> SET TASKS:
**A.** According to the article on embedding scripting languages in C and C++, which two major groups do embeddable scripting languages fall into?
**B.** Continue the article on embedding scripting languages in C and C++ from its last sentence.

> EXTRACT:

┏━━

Note: this article was originally written in 2005. I’m importing some missed content into my new site and this is one of those articles. Much of the information in this article is out of date, but it still has some relevance. To see my personal take on the best way to embed scripting in C++, checkout ChaiScript.

So, you’ve been wondering what it would take to embed a scripting languge into your C or C++ application? This document will give you a simple overview of the various possibilities and the steps required to make it work. It will also provide a list of resources to give you the specifics that you need to bring it all together.

There are two major groups that an embeddable scripting language falls into. Those scripting languages which were initially standalone languages then hooks were added later for embedding them into other applications, and those scripting languages which were designed specifically for embedding in another application.

There are many languages that can be embedded as scripting languages and the concepts covered here should help you evaluate which ones you want to support and get you started in the process.

First we will cover SWIG, then move on to specific concerns about the two language types and conclude with a list of web resources.

┗━━

> ITEMS:
┏━━

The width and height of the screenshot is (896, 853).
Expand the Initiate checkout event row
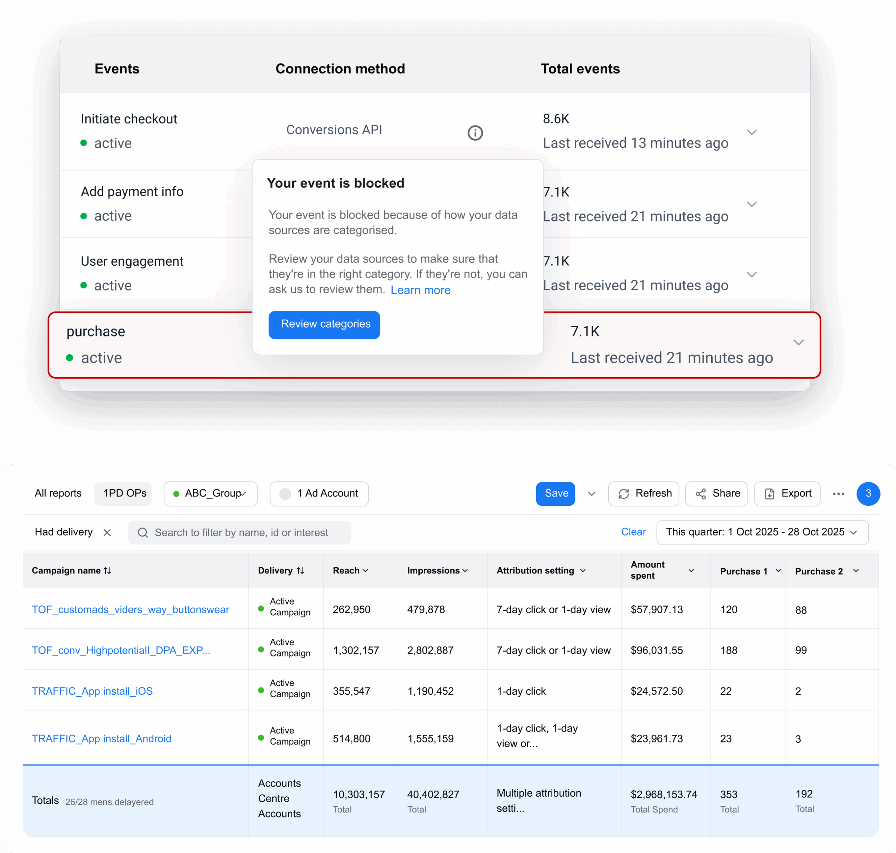[x=751, y=132]
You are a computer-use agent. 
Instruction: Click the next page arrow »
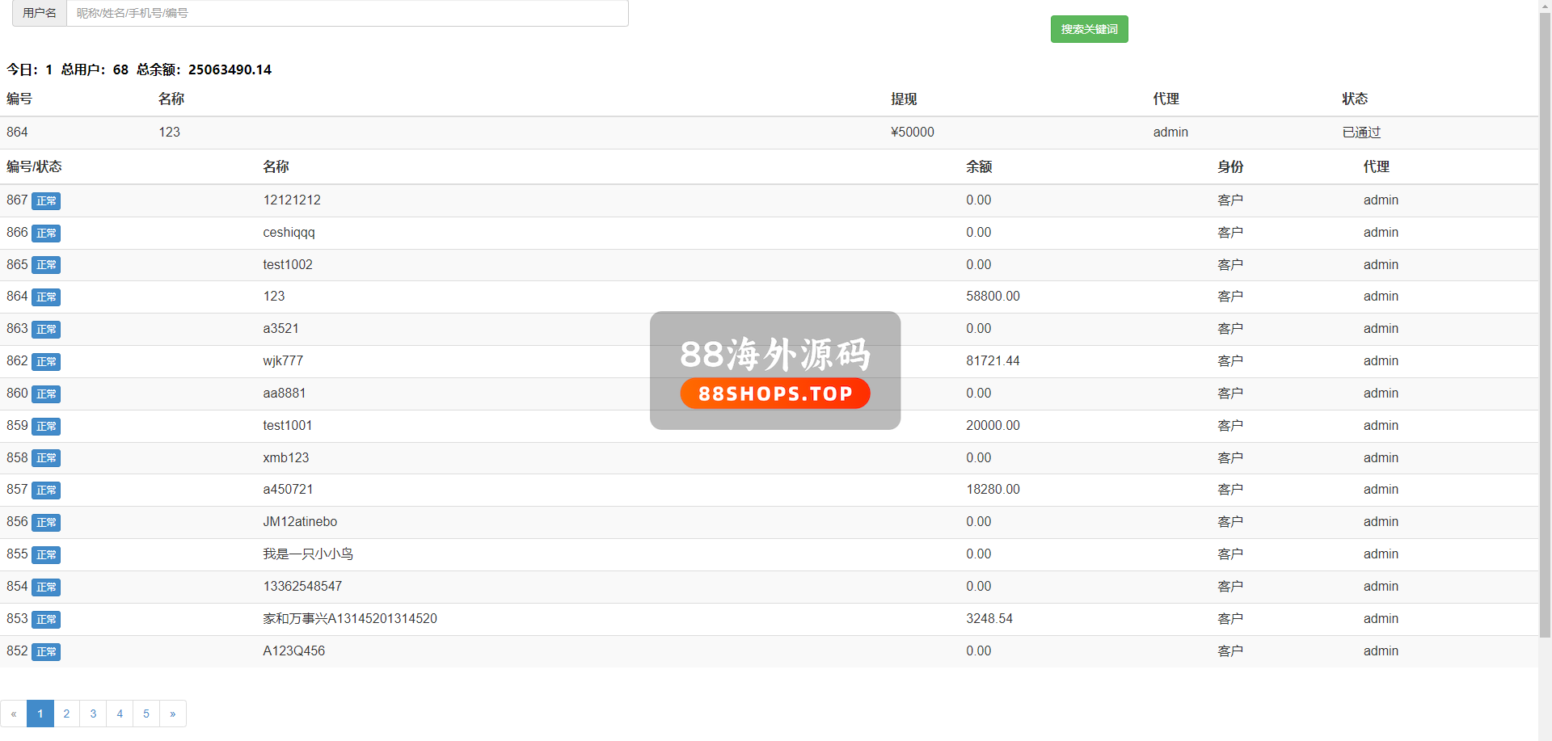(x=173, y=714)
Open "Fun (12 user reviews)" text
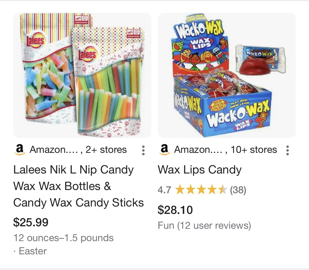 pos(204,226)
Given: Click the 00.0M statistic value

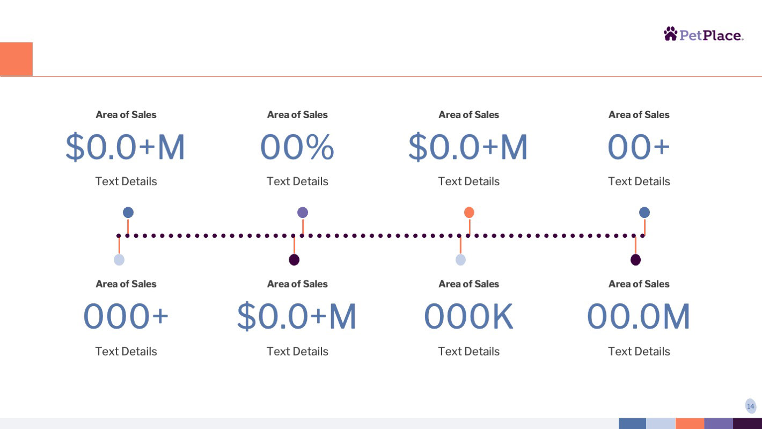Looking at the screenshot, I should [x=639, y=317].
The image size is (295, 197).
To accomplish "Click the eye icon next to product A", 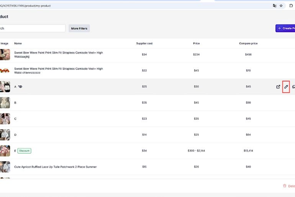I will pyautogui.click(x=20, y=87).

┗━━

> ANSWERS GIVEN:
**A.** Languages that began as standalone languages and later gained hooks for embedding, and languages designed specifically for embedding in another application.

**B.**
SWIG Overview

SWIG is your best friend when it comes to using your application’s API from within a scripting language. SWIG stands for “Simplified Wrapper and Interface Generator.” With SWIG, you can automatically generate wrapper code to allow you to use your C or C++ library from within a scripting language. The latest “stable” release of SWIG is 1.1p5 which was released in 1998, the latest “development” release is 1.3.27, released in June, 2005.

The 1.3.27 release is known to have some backward compatibility issues and is blocked in Gentoo Linux. However, it is the release that we will be focusing on because it has a wider range of language support.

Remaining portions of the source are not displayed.